Kommunikation und Marketing
Plötzlich digital: Lehren aus der Online-Lehre
Fehlender Ton, einfrierende Videobilder, endlos lange Downloadzeiten: Technische Gründe gibt es viele, die das Studierendenleben erschweren, wenn Vorlesungen ausschließlich digital stattfinden. Aber welchen Einfluss auf den Erfolg digitaler Lehre hat die Persönlichkeit der Studierenden? Oder anders gefragt: Was passiert, wenn die digitalen Lehrmethoden mit der Persönlichkeit der Studierenden nicht harmonieren?
Andrea Schröder lehrt als ehemalige Rechtsanwältin im Fachbereich Wirtschaftswissenschaften der H-BRS Wirtschaftsprivatrecht, genau wie ihre Kollegin Professorin Sandra Rohleder.
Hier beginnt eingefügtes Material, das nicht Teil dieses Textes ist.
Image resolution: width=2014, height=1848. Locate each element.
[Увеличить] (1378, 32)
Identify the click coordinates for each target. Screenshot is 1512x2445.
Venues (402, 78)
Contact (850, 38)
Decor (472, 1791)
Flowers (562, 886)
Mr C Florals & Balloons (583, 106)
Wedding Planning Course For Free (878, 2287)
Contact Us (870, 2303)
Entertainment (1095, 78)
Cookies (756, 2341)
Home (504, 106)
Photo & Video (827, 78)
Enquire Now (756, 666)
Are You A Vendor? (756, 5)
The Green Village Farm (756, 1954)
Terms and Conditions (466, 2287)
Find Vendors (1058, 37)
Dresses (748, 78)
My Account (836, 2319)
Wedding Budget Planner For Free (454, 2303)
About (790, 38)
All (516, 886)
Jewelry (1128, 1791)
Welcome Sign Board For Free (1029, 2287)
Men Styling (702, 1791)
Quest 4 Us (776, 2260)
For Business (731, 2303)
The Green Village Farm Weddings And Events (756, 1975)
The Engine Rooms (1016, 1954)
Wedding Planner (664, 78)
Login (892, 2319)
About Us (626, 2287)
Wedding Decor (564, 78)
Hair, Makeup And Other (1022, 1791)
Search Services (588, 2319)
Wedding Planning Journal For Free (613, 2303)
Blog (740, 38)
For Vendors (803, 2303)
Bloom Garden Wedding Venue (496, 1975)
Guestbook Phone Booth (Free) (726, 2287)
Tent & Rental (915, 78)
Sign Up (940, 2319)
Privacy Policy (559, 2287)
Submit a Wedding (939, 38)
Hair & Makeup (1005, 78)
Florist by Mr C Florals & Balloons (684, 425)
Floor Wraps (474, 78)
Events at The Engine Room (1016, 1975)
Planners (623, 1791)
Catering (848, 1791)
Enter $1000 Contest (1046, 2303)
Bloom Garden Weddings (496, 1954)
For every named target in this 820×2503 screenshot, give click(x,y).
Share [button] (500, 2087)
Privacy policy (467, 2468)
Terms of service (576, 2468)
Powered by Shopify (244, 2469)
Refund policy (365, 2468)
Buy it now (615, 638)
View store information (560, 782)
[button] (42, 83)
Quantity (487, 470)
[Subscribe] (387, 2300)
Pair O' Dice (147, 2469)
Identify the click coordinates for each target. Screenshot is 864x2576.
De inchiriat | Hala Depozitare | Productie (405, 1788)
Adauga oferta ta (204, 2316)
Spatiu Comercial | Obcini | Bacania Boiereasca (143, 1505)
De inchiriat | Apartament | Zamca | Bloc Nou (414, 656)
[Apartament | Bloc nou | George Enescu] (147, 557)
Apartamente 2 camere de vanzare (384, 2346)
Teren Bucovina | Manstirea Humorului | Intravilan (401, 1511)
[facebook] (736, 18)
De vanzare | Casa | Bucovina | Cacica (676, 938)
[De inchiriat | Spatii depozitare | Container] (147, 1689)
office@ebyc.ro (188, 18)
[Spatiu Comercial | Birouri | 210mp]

Beide mussten aufgrund der Covid-19-Pandemie im Sommersemester 2020 in kürzester Zeit auf digitale Lehre umstellen.
„Es lag für uns nahe, uns zusammen zu tun, da wir beide das gleiche Fach - wenn auch an verschiedenen Standorten - unterrichten. Zusammen verfügen wir über einen großen Fundus von E-Learning Materialien, die wir beide schon vor Corona eingesetzt haben“, erklärt Andrea Schröder.
Erhebung der Persönlichkeitsstruktur der Studierenden
Sie lehrt jedoch nicht nur, sondern ist auch administrative Direktorin des hochschuleigenen Zentrums für Innovation und Entwicklung in der Lehre (ZIEL) und als solche auch mit der Erforschung der Lehre befasst. Aus diesem Grund war ihr sofort klar, dass das ZIEL die neue digitale Lehrsituation empirisch untersuchen sollte.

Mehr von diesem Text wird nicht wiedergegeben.